Many researchers who consider the Meskh tribe of Samtskhe an Armeno-Kartvelian, or purely Armenian ethnic group, veiw the foundation of the principality as “a manifestation of the Meskhetians’ willfulness.” i.e. a formation of a state on the basis of naional identity This principality, set up in the north and northwest of Armenia, mainly consisted of Armenians. Until the early 14th century, it paid a certain amount of taxes to the Mongols. From the 14th until 15th centuries, the principality struggled against Kartli, Timur, and his successors, i.e. the Timurians, as well as the Turkoman Koyunlu tribes. It maintained its independence until 1535.. The political center of Armenian Samtskhe-Javakhk principality was moved from Tmpgapert to Akhaltskha, in Nerkin Javakhk (often quoted as Samtskhe, diverting from the word “Somekh”, that is country of the ‘Somekhs’, which means Armenian in the Georgian language!).

The Samtskhe-Javakhk had to face many Persian or Ottoman invasions, but managed to keep its independance. It’s one of these episodes that is related in the famous work of Hovhannes Tumanian, “The Capture of Tmpgapert”.

In 1535 Kings Bagrat III of Imeret and Luarsab I of Kartli, with the assistance of the ruler of Guria, defeated the troops of the atabek of Samtshke near Murjakhet Village of Javakhk and occupied Akhalkalak and Akhaltskha. In this way these cities and the adjacent territories temporarily shifted into the control of Imeret.

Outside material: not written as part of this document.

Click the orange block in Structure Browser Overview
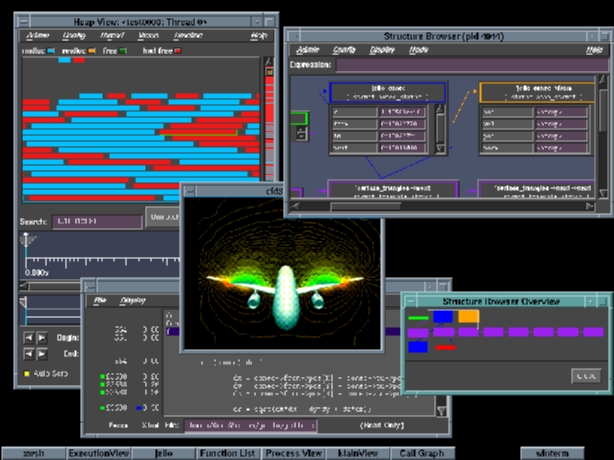 tap(468, 317)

In 1545 the Ottoman Turks conquered the region and appointed Kaykhosro, probably a descendant of one of the loacl princely families, as Governor of the subjected territories. Two years later, in 1547 assisted by Turkey’s archenemy, the Persian Safavids, he revolted against the Ottomans and gained independence. In 1549 the large Turkish army succeeded in suppressing the rebellion after a bloody struggle that lasted one and a half months. In 1555 Turkey and Persia signed an armistice according to which Javakhk passed to Persia, and Samtskhe to the Ottoman Empire. In 1578 the Turko-Persian war was resumed, and the Turks again invaded Samtskhe and Javakhk.

In 1639, by the armistice of Kasr-e-Shirin signed between the Ottoman Empire and Persia, the Turks forcibly put entire Western Armenia, Akhaltskha, and Akhalkalak under their control. As early as the 17th century. Akhaltskha and Akhalkalak had been part of the newly-established vilayet of Cheldr (later Akhalstkha). The territory of Historical Javakhk was partitioned into several self-governing districts having the status of liva-janjaks. This marked the beginning of a long and dreadful period of Turkish domination in the region.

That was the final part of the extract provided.